Cuando la secta anti tecnología comenzó a multiplicarse, la gente empezó a rechazarlos, algunos hasta los agredían. Los llamaban locos, fanáticos. Aunque a mí me provocaban algo de antipatía, no podía dejar de pensar, que no estaban tan equivocados, pues tenían razón en algunas cosas. Hasta que una mañana, todo el mundo fue impactado con aquella noticia: la secta había llevado a cabo un ataque terrorista en el edificio principal de la GGC. Cientos de personas habían muerto y muchas más resultaron heridas.

Uno a uno los cazaron como animales. Nadie podía quejarse u objetar en contra. Si sus derechos humanos eran pisoteados, era en “pro de la justicia”. Ellos se lo merecían. Ninguno llegó a ser encarcelado, y mucho menos a un juicio. Eran asesinados en el momento en que los capturaban.

Las personas se volvieron paranoicas. El caos comenzó a apoderarse de la población. Cualquier persona simpatizante o no con la secta, eran señalados y denunciados por sus amigos, algunos hasta por sus familiares, por el simple hecho de oponerse a la dependencia a la tecnología, por no aprobar el reemplazo de la mano de obra por maquinaria, por rechazar tratamiento médico a base de nanotecnología, e incluso hasta por no poseer redes sociales. La policía comenzó a llevarse a personas de sus propias casas, muchas de las cuáles nunca regresaban.

Entonces la GGC publicó la solución a todos los problemas y al caos que se estaba viviendo: una vacuna.

Se había descubierto cuál era el gen de la violencia, por lo que se proponía erradicarlo a base de nanobots. El sistema nervioso de todas las personas sería redirigido, logrando una humanidad mesurada y pacífica. La paz mundial al fin no era un sueño, sino una realidad.

Las noticias informaron del éxito de la vacuna al ser probada por primera vez en un humano.

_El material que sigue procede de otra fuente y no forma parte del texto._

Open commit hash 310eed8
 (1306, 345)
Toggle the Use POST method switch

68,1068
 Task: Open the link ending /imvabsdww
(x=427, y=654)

El gobierno había autorizado que un prisionero sentenciado a muerte por el asesinato de más de diez mujeres, fuese el primero en ser vacunado. Un psicópata y asesino en serie que se convirtió en gurú y embajador de la paz.

Al principio todo iba bien, pero después se volvió un secreto a voces: la gente comenzaba a actuar diferente. Después de la vacuna no eran ellos mismos.

Muchos se opusieron, pero el gobierno destinó a un grupo especial del ejército, llamados reclutadores, la labor de vacunar a los insurgentes. En ese momento supe que teníamos que huir. Le pedí a mi madre que nos acompañara, pero tan sumergida en su mundo virtual, creía en todo lo que las redes publicaban: la vacuna era nuestra salvación.

Nos sumamos a un pequeño grupo de rebeldes, algunos ex miembros de la secta, otros escépticos de la vacuna. Huimos, luchamos, nos escondimos, y en una de tantas, me separé de mi hija. Pasé años buscándola con la esperanza de que aún no hubiese sido vacunada… hasta hoy.

–¡Vacúnenla! –dijo el reclutador.

Forcejear ya no tenía caso. Apreté mis ojos, mis dientes y mis puños con todas mis fuerzas, deseando con ello retener mi humanidad.